**Schriftliche Aufgabe A**
Schreiben Sie aus dem Textauszug über die Friedliche Revolution in Leipzig den Abschnitt ab, der mit den Worten „Leipzig war der“ beginnt und mit den Worten „überhaupt nicht abzusehen.“ endet.

**Textauszug**
+++
Leipzig war der Durchbruch für die Friedliche Revolution. Hier fiel am 09. Oktober 1989 die Mauer der Angst, vier Wochen, bevor am 09. Novemer 1989 die Mauer aus Beton fiel, auch in Berlin. Dass dieser Tag diese herausragende Bedeutung erlangen würde, war vor 25 Jahren überhaupt nicht abzusehen.
Erst im Juni hatte die chinesische Führung die Demokratiebewegung auf dem Platz des Himmlischen Friedens in Peking blutig niederschlagen lassen. Und gerade erst war in Berlin die SED-Führung brutal gegen Demonstrierende am Rande der 40-Jahr-Feiern der DDR vorgegangen. In den Kirchen im Osten Berlins versammelten sich die Menschen und warteten auf Nachrichten aus Leipzig. Es galt überall in der DDR der Befehl von Erich Honecker: Krawalle gegen den Staat sind zu unterbinden.
+++
**Bereitgestellte Angaben**
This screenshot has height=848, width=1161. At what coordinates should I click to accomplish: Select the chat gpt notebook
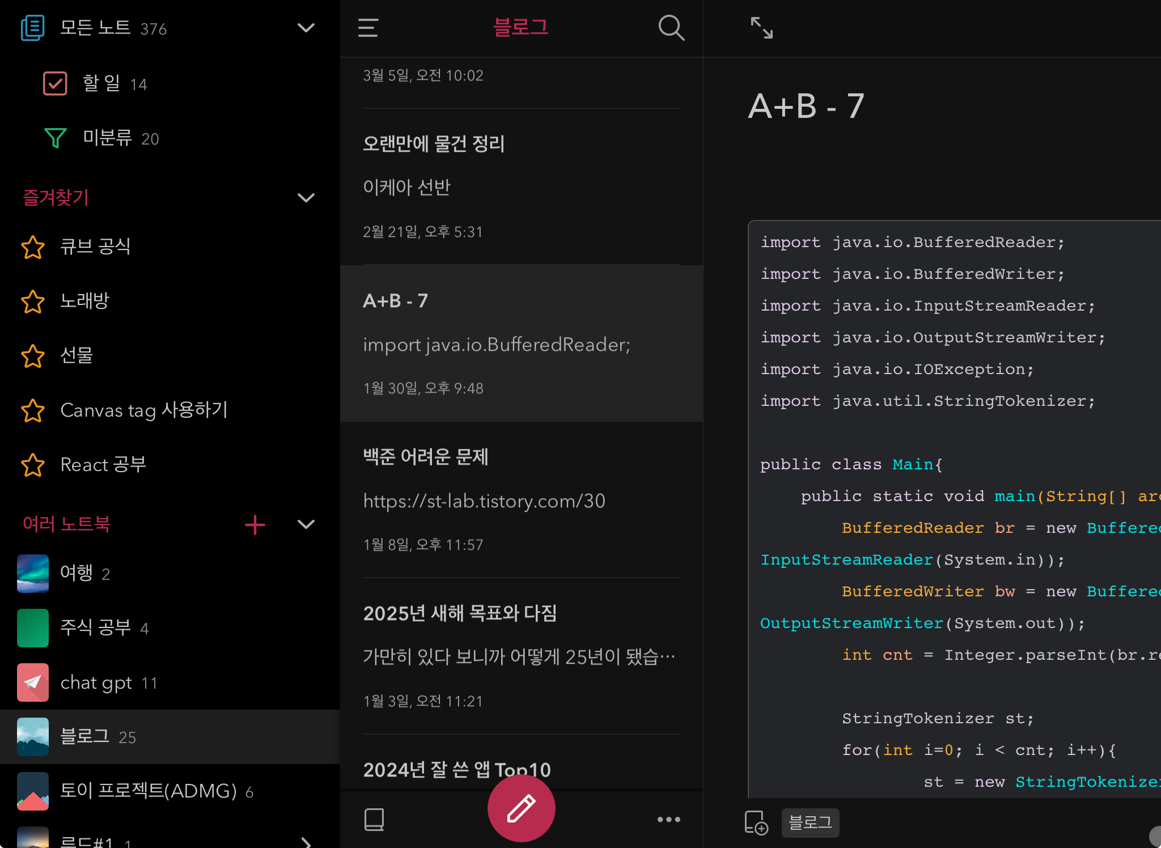tap(96, 682)
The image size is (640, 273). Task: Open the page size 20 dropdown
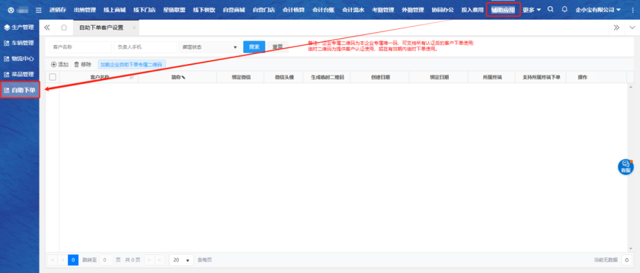pyautogui.click(x=181, y=260)
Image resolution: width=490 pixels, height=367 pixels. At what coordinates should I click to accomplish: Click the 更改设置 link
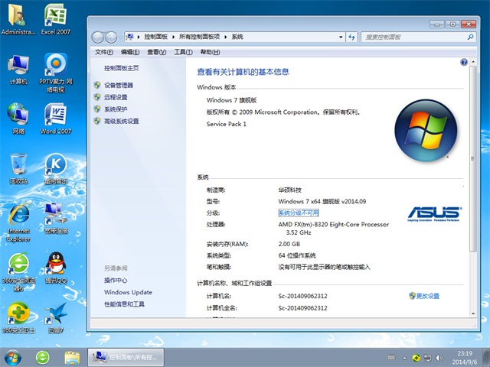tap(428, 295)
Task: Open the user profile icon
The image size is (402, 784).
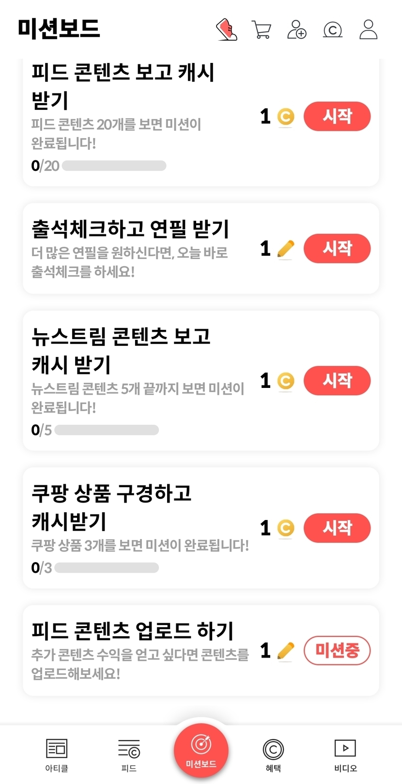Action: (x=369, y=30)

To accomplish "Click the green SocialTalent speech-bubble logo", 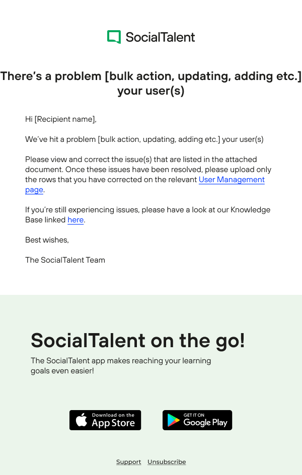I will [114, 37].
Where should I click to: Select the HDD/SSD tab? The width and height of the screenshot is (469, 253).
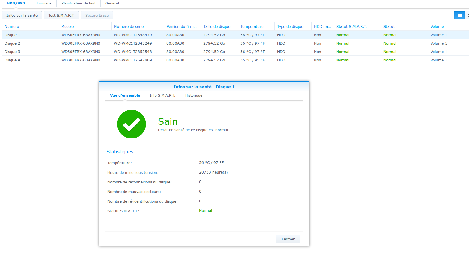tap(16, 3)
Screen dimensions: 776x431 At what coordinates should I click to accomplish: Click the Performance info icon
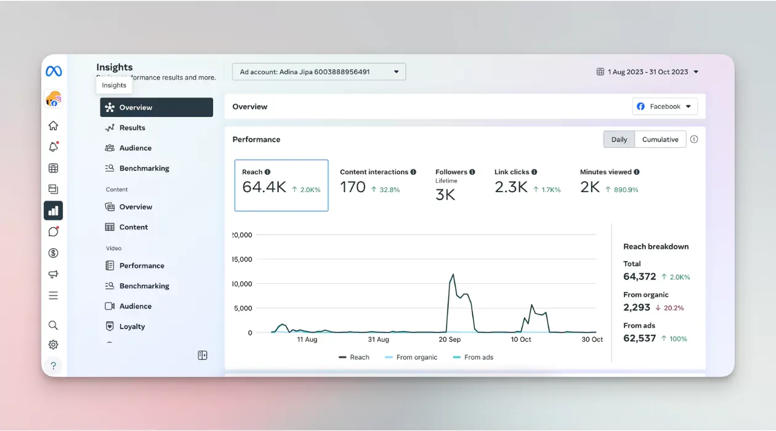coord(694,140)
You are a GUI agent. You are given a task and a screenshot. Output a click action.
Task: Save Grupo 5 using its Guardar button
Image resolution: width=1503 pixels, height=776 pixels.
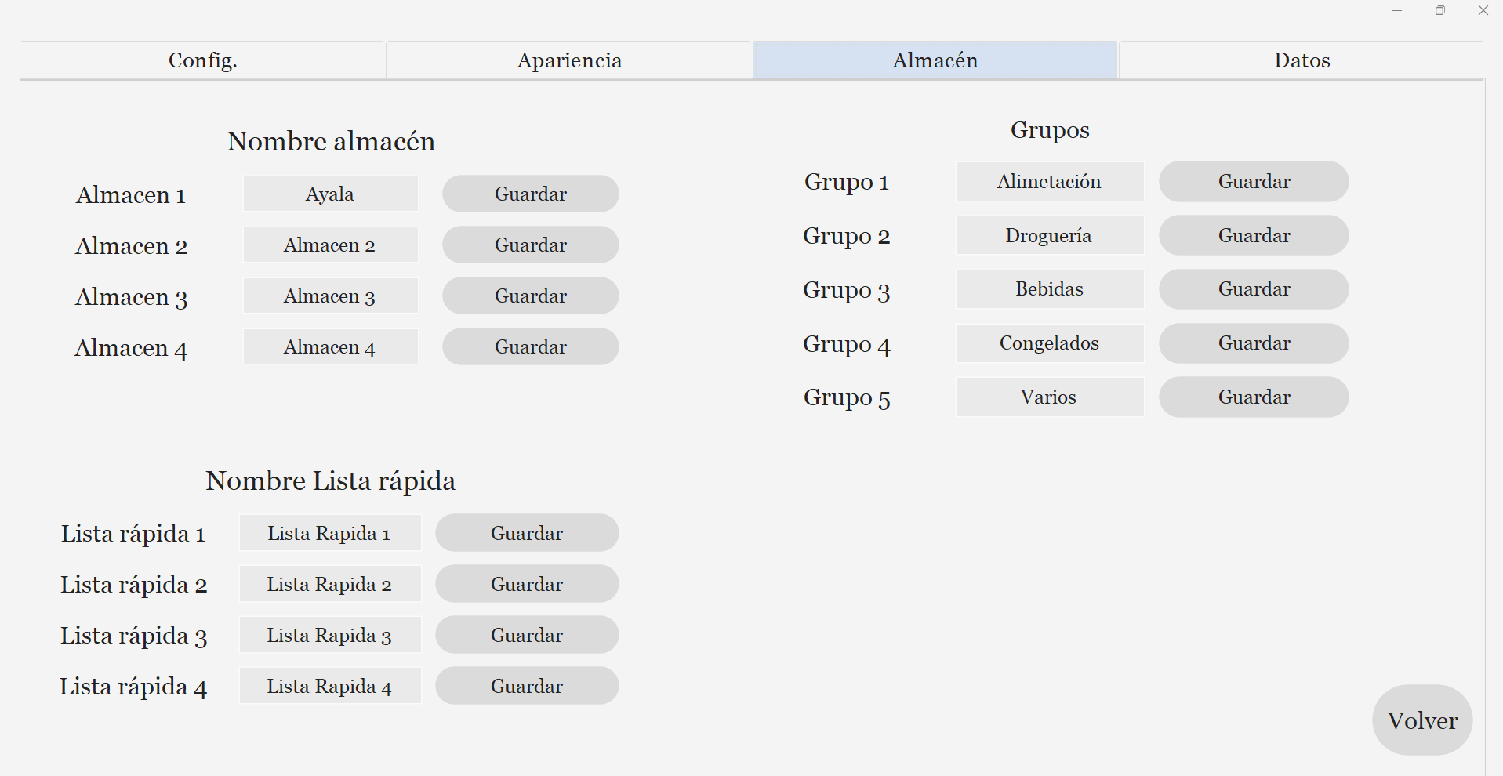point(1254,397)
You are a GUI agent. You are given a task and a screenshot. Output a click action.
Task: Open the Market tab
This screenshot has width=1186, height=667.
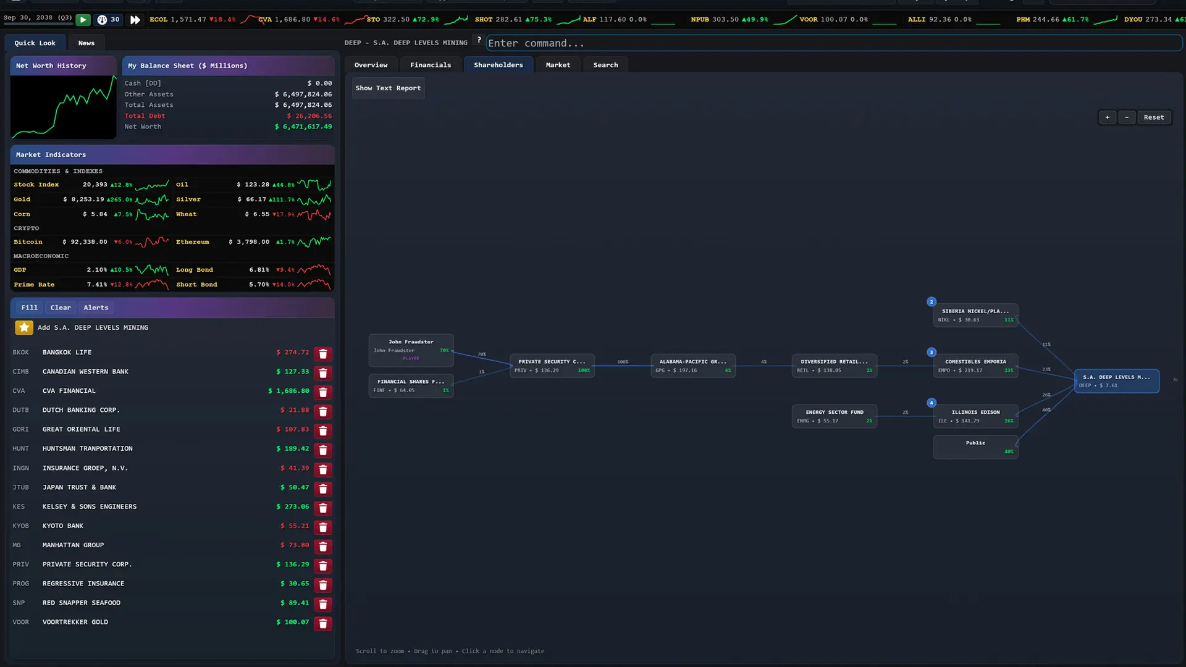pyautogui.click(x=558, y=65)
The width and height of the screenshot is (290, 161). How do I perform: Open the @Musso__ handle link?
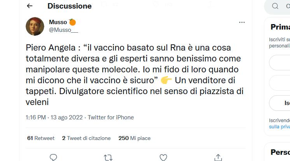click(63, 29)
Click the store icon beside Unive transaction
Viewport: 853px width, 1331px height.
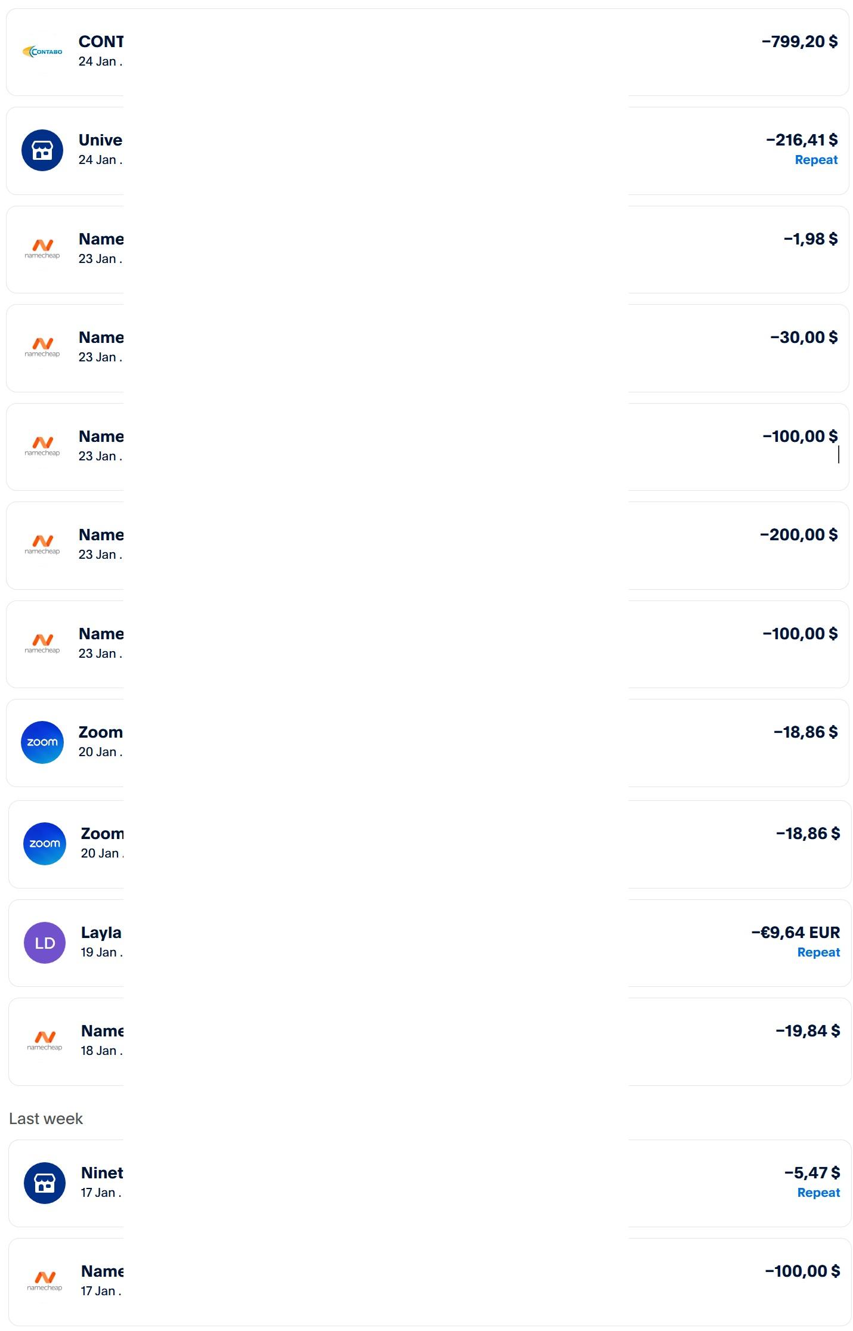coord(42,150)
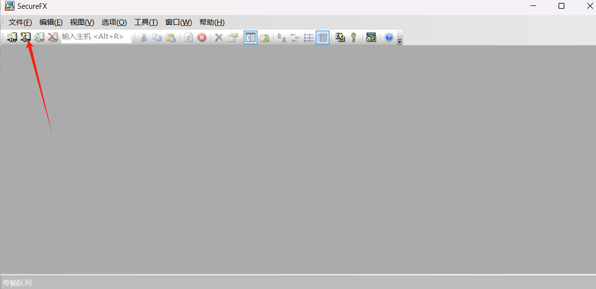This screenshot has width=596, height=289.
Task: Open the Synchronize transfer tool
Action: tap(339, 37)
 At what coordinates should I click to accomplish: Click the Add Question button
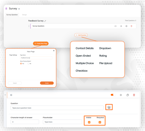coord(81,35)
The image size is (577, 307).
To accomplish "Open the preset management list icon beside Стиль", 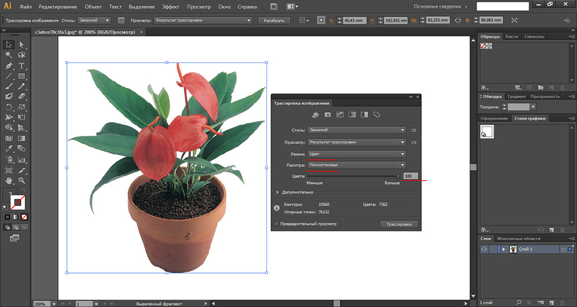I will coord(414,130).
+++
**Schriftliche Aufgabe B**
Geben Sie aus der Auflistung nur den Abschnitt, der mit der Zeile mit „The image size is (640, 273).“ beginnt und mit der Zeile mit „tap(428, 295)“ endet (beide eingeschlossen), vollständig wieder und skalieren Sie dabei jede Koordinate mit dem Faktor 1,45, gerundet auf ganze Zahlen, wobei Halbe aufgerundet werden. Lassen Sie die Bilder in der Antwort weg.

**Vollständige Antwort A**
Leipzig war der Durchbruch für die Friedliche Revolution. Hier fiel am 09. Oktober 1989 die Mauer der Angst, vier Wochen, bevor am 09. Novemer 1989 die Mauer aus Beton fiel, auch in Berlin. Dass dieser Tag diese herausragende Bedeutung erlangen würde, war vor 25 Jahren überhaupt nicht abzusehen.

**Vollständige Antwort B**
The image size is (640, 273). Task: Open the page size 20 dropdown
pyautogui.click(x=262, y=377)
Image resolution: width=490 pixels, height=367 pixels. At what coordinates should I click to accomplish: Click the 更改设置 link
tap(621, 428)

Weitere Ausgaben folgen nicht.